To further reiterate the difference, if I wanted to create a new branch called ’new-branch’ and switch to it, I can run git checkout -b new-branch which creates and switches to the new branch because of the -b parameter. If I wanted to then switch back to the main branch it would be git checkout main.

I’ve never had a use case where I need to create a branch and not switch to it, which is why I lump these together.

Git Merge - Combine your branches #

Like I mentioned earlier, I draft my posts in a ‘drafts’ branch and then when I am ready to publish them I commit those changes to the main one.

git checkout main
git merge [branch-name]

This is a two step process:

  • git checkout main - As we know from above, this changes your current working branch to main
  • git merge [branch-name] - This takes all the changes from the target branch and merges them into your current branch (whichever branch you checked out in the previous step)

As an example of the above, when I am ready to merge the changes from my drafts branch into main, I use the following:

git checkout main # switches to main branch
git merge drafts # pull the changes from the drafts branch into main

Putting it in Practice #

Taking each of the commands above, here is what a sample workflow would look like for me as I work on this site:

  1. As I’m getting started, I open VS Code. I know I was working on a post, but I can’t remember which branch my current computer is in, so I run git status to see my current branch.

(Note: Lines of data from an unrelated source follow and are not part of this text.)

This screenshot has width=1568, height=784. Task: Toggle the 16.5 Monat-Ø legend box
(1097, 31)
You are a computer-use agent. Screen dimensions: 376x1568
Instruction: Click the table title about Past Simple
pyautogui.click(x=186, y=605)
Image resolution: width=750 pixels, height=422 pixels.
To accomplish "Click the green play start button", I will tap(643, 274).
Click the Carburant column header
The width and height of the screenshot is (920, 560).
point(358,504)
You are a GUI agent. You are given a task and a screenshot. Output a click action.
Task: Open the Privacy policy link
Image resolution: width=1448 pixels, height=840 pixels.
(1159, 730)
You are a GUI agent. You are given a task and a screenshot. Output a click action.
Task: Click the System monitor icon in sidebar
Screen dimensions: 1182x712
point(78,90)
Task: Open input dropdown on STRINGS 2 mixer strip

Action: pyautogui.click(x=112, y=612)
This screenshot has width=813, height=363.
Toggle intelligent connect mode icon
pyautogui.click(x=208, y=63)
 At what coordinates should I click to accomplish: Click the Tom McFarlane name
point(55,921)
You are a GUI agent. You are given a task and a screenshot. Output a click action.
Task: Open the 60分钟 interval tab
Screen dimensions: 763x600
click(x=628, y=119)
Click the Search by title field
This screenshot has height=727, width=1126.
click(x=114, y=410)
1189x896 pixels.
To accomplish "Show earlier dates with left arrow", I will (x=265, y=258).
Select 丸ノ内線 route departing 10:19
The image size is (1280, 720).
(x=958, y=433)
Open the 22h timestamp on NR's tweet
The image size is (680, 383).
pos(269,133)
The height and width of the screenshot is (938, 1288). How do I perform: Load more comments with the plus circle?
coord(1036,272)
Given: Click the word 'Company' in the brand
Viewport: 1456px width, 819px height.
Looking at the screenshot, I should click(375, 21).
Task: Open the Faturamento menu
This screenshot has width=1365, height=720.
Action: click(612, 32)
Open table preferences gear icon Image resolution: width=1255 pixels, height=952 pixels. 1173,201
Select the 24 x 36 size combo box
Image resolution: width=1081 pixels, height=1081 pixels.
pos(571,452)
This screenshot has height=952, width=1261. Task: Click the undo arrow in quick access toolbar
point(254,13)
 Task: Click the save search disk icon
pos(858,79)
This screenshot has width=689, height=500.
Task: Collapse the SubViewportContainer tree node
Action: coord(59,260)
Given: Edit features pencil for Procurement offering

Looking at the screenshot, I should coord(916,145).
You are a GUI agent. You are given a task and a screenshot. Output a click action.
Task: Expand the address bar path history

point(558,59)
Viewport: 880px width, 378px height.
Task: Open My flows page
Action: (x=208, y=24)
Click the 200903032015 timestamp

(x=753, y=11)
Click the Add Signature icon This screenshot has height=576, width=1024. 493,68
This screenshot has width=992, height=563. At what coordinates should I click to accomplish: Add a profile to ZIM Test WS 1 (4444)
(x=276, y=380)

  2. Let’s say that shows I’m in my main branch, my recent work is in the drafts branch so I need to switch using git checkout drafts

  3. Now that I know my current environment is in the correct branch, I want to pull any changes I might have made from the other device with git pull origin drafts

  4. Lets assume now that I finished the post I was working on. First I want to run my commands to save to my github repo:

    1. git add . to stage the files I’ve edited

    2. git commit -m "finished file" to commit the changes with a message about what I was working on

    3. git push origin drafts to push those changes to my remote repository.

  5. Now that those changes are committed and pushed, to publish the post I want to switch to the main branch and merge my changes from drafts:

    1. git checkout main to switch to the main branch

    2. git merge drafts to bring the changes I made to the drafts branch into the main branch. Recall from earlier, changes to my main branch automatically trigger my github workflow that now publishes my new post to my site.

It may also be worth mentioning, that when you merge a branch into another like we are doing in the final step, the branch you are merging from (in this case drafts) is not deleted. This works for my use case because I continue to use drafts for new posts, but if you wanted to remove that branch after you merge it you would need to use git branch -d [branch-name] to delete it locally and git push origin :[branch-name] to remove the remote copy (note the “:” preceding the branch name).

Conclusion #

If you were only concerned about keeping files synced and available across multiple devices, there are simpler solutions available like OneDrive to serve that purpose. However, any cloud workflow or team development effort is centered around git because of the great tooling you get around managing a code base or even just text files. I strongly believe that avoiding git would be costing yourself a very beneficial career skill and forcing yourself to learn it can only pay dividends in that regard.

I’ve built a routine that fits around how I work in order to force myself to use it. Like anything, the more I’ve used it the more comfortable I’ve gotten and the more I’ve learned to understand it. I feel like git can become something overly complicated in documentation and stack overflow, so hopefully this simplified it in a way that can be easily reproduced and assist someone else in learning it.